While cerclage wires operate adequately in holding bone, bones, or bone pieces in a desired alignment that promotes a healing thereof, cerclage wires do experience certain disadvantages. Illustratively, cerclage wires encircling a bone, bones, or bone pieces do not provide continuous compression. Moreover, cerclage wires over time are prone to lose tension, potentially permitting a movement of the bone, bones, or bone pieces and a resulting misalignment that produces less than adequate healing thereof.
Accordingly, a cerclage system that fixates bone, bones, or bone pieces in a desired alignment that promotes a healing thereof while imparting continuous compression to the bone, bones, or bone pieces will provide improvements in cerclage systems.
SUMMARY OF THE INVENTION
In accordance with the present invention, a cerclage system is used to affix bone, bones, or bone pieces. The cerclage system includes a tension plate, a cable lock, and a cerclage cable with a length sufficient to encircle the bone, bones, or bone pieces. The tension plate, which is engageable with the cerclage cable, is moveable between a natural shape and an insertion shape whereby the tension plate stores energy. The cable lock locks the cerclage cable about the bone, bones, or bone pieces in engagement with the tension plate. The tension plate is configured for positioning atop the bone, bones, or bone pieces while residing in the insertion shape. The tension plate, through an engagement thereof with the cerclage cable and upon attempted movement thereof from the insertion shape toward the natural shape, delivers the energy stored therein to the cerclage cable thereby tensioning the cerclage cable such that the cerclage system continuously compresses the bone, bones, or bone pieces.
The cerclage system may include a positioning pin and a bone plate. The positioning pin is engageable with the cerclage cable and further with the tension plate in order to secure the positioning pin with the tension plate. The bone plate is engageable with the cerclage cable and further with the bone, bones, or bone pieces. The bone plate, upon the tension plate tensioning the cerclage cable, assists in continuously compressing the bone, bones, or bone pieces.
The tension plate includes a base, a first arm extending from the base to a distal end, and a second arm extending from the base to a distal end. The base proximate the first arm and the second arm includes a transition section. The tension plate in the natural shape includes the base through the transition section thereof moving the first arm and the second arm to locate the first arm and the second arm in a natural position whereby the first arm and the second arm expand such that the first arm at the distal end thereof and the second arm at the distal end thereof are spaced apart at a first distance. The tension plate in the insertion shape includes the base through the transition section thereof deforming to store energy while moving the first arm and the second arm to locate the first arm and the second arm in an insertion position whereby the first arm and the second arm contract such that the first arm at the distal end thereof and the second arm at the distal end thereof are spaced apart at a second distance that is less than the first distance.
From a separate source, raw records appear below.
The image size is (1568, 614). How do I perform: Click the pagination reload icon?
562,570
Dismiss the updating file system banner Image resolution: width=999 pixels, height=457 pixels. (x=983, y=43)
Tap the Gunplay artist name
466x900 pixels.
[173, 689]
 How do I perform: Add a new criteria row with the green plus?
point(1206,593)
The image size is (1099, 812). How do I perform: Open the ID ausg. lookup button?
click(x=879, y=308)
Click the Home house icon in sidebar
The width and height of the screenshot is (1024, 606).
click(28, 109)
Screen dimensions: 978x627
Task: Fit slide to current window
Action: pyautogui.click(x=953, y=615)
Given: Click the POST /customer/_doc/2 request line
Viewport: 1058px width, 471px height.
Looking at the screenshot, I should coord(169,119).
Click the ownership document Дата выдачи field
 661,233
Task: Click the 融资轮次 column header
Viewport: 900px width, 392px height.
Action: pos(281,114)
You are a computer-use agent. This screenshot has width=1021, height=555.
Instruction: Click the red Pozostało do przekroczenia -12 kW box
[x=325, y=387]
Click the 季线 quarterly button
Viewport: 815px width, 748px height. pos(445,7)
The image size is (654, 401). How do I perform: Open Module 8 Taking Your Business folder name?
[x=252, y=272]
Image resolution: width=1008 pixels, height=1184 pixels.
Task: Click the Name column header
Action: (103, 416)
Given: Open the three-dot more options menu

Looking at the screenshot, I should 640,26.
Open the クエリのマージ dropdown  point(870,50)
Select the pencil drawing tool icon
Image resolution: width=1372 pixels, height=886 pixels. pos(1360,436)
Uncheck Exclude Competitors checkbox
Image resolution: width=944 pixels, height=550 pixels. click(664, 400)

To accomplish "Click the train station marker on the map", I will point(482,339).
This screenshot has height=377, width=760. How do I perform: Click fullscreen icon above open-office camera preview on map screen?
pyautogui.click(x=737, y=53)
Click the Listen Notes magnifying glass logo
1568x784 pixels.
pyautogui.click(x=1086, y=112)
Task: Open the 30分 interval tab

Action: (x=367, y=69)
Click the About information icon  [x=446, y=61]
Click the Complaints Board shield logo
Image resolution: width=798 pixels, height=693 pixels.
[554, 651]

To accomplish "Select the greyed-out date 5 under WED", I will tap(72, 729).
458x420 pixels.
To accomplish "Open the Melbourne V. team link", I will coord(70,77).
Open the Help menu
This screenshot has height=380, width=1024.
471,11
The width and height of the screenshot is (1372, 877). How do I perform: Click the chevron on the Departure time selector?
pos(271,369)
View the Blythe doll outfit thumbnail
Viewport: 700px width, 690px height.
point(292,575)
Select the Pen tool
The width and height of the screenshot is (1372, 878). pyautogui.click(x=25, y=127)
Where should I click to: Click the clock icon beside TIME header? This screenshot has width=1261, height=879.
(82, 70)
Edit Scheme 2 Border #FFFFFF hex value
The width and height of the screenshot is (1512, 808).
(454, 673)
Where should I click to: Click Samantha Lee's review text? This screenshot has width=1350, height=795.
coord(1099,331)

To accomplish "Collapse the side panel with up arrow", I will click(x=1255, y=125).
The engagement of the tension plate with the cerclage cable includes the first arm and the second arm engaging the cerclage cable. Upon the tension plate attempting movement from the insertion shape toward the natural shape, the base through the transition section thereof attempts to move the first arm and the second arm from the insertion position to the natural position. As a result, the first arm and the second arm attempt to expand whereby the first arm and the second arm tension the cerclage cable such that the cerclage system continuously compresses the bone, bones, or bone pieces.
The first arm includes at least a first aperture configured to receive a fixation device that secures the tension plate with the bone, bones, or bone pieces. Upon the tension plate attempting movement from the insertion shape toward the natural shape, the base through the transition section thereof attempts to move the first arm and the second arm from the insertion position to the natural position. As a result, the second arm, due to a securing of the first arm with the bone, bones, or bone pieces, attempts to expand from the first arm whereby the second arm tensions the cerclage cable such that the cerclage system continuously compresses the bone, bones, or bone pieces.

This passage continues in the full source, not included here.